Session Item

Inter-fraction motion of tumors and dose-limiting OARs can be visualized using MR guidance. Whereas standard treatments deliver the same dose in each fraction, adaptive fractionation (AF) is an approach to exploit inter-fraction motion by increasing the dose on days when the distance of tumor and OAR is large and decreasing the dose on unfavorable days. We develop an algorithm for AF and evaluate the concept for former patients treated at the MR-Linac for abdominal tumors in 5 fractions.

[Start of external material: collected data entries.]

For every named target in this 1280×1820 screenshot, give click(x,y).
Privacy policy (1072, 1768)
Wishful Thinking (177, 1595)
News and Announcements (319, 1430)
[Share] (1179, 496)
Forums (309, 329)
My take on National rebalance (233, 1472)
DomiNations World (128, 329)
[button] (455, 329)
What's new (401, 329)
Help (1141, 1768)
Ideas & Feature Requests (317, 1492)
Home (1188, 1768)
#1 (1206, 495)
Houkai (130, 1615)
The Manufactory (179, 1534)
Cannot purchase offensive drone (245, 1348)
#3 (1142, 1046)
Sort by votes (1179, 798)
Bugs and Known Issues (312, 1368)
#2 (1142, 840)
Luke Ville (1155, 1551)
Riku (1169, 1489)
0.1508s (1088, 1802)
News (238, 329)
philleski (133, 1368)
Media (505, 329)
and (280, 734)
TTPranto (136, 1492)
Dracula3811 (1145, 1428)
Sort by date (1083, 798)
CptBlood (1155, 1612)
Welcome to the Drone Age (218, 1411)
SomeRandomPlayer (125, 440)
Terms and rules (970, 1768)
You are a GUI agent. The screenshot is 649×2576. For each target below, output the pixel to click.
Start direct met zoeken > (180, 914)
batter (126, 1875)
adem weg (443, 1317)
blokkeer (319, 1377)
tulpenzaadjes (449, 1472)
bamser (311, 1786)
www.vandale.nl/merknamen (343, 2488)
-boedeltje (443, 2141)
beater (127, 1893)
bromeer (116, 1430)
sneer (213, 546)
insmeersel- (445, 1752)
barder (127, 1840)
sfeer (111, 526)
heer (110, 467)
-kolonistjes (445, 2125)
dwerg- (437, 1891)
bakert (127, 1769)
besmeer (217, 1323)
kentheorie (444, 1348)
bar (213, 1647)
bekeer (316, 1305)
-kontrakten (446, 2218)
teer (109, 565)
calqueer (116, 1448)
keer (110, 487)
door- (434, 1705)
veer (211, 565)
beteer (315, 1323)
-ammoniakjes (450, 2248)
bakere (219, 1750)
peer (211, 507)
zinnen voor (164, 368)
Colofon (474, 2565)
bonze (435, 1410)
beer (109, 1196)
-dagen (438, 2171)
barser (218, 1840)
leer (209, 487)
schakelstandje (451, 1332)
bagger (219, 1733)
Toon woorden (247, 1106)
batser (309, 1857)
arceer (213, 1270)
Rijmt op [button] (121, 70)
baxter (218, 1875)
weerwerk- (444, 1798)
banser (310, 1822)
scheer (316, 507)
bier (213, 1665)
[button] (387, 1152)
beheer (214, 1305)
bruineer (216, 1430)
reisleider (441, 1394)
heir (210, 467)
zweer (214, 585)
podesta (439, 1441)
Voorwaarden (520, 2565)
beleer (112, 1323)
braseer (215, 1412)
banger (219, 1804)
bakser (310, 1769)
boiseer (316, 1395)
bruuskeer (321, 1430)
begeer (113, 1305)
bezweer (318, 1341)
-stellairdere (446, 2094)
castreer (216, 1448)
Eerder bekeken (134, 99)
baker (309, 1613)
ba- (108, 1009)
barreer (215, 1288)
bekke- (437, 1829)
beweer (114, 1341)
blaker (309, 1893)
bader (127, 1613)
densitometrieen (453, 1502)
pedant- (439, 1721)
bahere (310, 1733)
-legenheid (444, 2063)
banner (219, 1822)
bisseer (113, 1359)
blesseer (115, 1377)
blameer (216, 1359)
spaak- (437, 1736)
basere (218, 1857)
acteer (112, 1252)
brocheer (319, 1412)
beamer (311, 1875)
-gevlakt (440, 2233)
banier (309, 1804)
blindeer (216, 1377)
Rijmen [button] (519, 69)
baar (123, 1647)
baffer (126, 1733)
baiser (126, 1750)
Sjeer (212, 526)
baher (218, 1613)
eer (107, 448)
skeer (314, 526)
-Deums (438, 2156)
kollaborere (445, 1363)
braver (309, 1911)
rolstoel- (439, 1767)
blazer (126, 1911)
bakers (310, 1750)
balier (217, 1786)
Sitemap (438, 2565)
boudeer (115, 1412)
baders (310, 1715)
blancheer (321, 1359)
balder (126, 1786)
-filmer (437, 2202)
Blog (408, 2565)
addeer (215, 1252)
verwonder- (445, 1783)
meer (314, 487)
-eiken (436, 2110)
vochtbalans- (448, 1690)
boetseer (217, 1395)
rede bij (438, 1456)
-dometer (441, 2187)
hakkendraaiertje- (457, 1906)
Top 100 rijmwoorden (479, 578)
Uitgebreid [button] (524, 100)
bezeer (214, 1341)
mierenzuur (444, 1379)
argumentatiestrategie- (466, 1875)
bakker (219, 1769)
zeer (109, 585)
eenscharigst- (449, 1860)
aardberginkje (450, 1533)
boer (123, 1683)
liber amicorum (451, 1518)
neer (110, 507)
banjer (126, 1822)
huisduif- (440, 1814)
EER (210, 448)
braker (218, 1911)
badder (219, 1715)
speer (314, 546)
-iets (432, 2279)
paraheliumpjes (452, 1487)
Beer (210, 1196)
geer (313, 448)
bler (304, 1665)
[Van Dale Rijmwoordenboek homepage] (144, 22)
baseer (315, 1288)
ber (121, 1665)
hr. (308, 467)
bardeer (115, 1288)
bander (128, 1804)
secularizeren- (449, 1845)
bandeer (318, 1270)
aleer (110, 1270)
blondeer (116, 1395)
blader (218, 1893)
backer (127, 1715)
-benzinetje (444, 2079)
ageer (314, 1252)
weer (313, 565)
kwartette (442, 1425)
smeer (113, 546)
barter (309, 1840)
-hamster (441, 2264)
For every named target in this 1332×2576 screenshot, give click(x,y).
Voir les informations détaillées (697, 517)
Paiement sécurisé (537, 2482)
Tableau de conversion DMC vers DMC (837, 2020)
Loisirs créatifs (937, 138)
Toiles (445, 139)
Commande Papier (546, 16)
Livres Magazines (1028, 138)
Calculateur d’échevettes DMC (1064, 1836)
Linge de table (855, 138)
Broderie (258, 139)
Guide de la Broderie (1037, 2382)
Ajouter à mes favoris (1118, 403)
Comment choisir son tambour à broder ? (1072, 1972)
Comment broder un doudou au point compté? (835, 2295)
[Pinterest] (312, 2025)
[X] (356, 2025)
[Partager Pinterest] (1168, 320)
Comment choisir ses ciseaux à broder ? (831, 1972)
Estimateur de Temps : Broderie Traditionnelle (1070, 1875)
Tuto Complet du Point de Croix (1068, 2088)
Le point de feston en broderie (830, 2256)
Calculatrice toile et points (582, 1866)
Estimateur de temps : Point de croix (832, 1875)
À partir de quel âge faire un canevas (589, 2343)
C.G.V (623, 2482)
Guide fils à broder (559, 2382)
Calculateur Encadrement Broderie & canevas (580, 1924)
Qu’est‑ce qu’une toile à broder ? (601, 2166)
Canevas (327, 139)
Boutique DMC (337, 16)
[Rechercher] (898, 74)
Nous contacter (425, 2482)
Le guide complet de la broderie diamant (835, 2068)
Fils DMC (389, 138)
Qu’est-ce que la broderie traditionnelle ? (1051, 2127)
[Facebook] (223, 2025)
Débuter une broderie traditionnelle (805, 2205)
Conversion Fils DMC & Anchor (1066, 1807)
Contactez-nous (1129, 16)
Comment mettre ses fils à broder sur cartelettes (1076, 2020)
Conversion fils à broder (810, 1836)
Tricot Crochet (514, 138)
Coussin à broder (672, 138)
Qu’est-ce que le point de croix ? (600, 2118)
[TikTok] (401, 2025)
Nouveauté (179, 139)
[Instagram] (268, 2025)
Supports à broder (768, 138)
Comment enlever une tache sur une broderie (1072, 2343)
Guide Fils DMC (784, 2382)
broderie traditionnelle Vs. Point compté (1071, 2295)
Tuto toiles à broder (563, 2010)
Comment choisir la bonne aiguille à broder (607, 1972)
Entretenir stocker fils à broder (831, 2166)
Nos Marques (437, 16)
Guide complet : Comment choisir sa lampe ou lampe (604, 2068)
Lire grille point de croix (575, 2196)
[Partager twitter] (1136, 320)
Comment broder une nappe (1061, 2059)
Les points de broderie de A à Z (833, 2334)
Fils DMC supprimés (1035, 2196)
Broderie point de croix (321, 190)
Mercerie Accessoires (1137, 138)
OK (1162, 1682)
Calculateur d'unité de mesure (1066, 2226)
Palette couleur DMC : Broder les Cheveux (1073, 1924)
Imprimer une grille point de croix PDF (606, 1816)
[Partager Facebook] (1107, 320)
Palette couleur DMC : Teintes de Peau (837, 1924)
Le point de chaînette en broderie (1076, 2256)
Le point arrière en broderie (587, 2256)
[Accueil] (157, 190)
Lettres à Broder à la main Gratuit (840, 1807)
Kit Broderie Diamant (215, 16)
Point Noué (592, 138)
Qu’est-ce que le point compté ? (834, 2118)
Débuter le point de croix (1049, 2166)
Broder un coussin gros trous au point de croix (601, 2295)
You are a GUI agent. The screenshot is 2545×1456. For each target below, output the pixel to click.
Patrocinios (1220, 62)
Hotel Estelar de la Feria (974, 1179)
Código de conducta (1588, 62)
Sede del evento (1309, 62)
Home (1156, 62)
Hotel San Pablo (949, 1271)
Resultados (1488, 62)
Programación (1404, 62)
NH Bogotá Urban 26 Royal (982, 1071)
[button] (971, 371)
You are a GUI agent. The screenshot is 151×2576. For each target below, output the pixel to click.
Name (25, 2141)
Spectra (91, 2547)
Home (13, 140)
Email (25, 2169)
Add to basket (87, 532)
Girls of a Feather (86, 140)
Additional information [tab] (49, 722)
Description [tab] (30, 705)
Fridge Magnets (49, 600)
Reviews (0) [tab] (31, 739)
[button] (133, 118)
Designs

Given daily MR scans and adaptive treatment plans, inter-fractional changes in fraction t are quantified by sparing factors δ_t, which are defined as the ratio of dose delivered to the OAR (D_1cc) and the tumor (D_95%). The key problem of AF is to decide on the dose to deliver in fraction t, given today's δ_t and the dose delivered in previous fractions, but with unknown future δs. This problem can be formulated as a Markov decision problem and solved with a dynamic programming algorithm. The algorithm assumes a normal distribution over δ with mean and variance estimated from previously observed patient-specific δs and a population based prior for the variance. Based on the distribution, the algorithm computes optimal doses that maximize the expected tumor BED₁₀ while staying below the maximum BED₃ of 90 Gy in the OAR (30 Gy in 5 fractions). To evaluate the algorithm, 10 MR-Linac patients were exported in whom tumor dose was compromised due to proximity of bowel, stomach, duodenum or heart. Moreover, 1000 synthetic patients with similar δ distribution have been sampled. AF was compared to a standard plan which delivers 6 Gy to the OAR in each fraction to reach exactly the 90 Gy BED₃ constraint.

In 7 of the 10 patients, AF was equal or increased the tumor BED₁₀, on average by 0.72 Gy (1.2%). Figure 1 shows the δ's and the respective doses based on AF for all patients. The biggest increase of 13.1 Gy (18.4%) was achieved for patient 2 with δ=[0.88,0.8,0.58,0.86,0.77] where AF delivered tumor doses of [4.4,8.7,17,0.9,2.1] and thereby exploited the low δ in fraction 3. Figure 2a) illustrates the optimal policy for fraction 3, i.e. optimal dose to deliver as a function of δ. For the 1000 generated patients, 84.1% of plans were equal or superior to the standard plan with a mean improvement of 1.01 Gy (1.5%) BED₁₀. A distribution of the differences is shown in Figure 2b). With the most extreme plans having a benefit of up to 12 Gy BED₁₀. 

On average, AF provided only a small increase in tumor BED. However, AF may yield substantial benefits for individual patients with large variations in the geometry.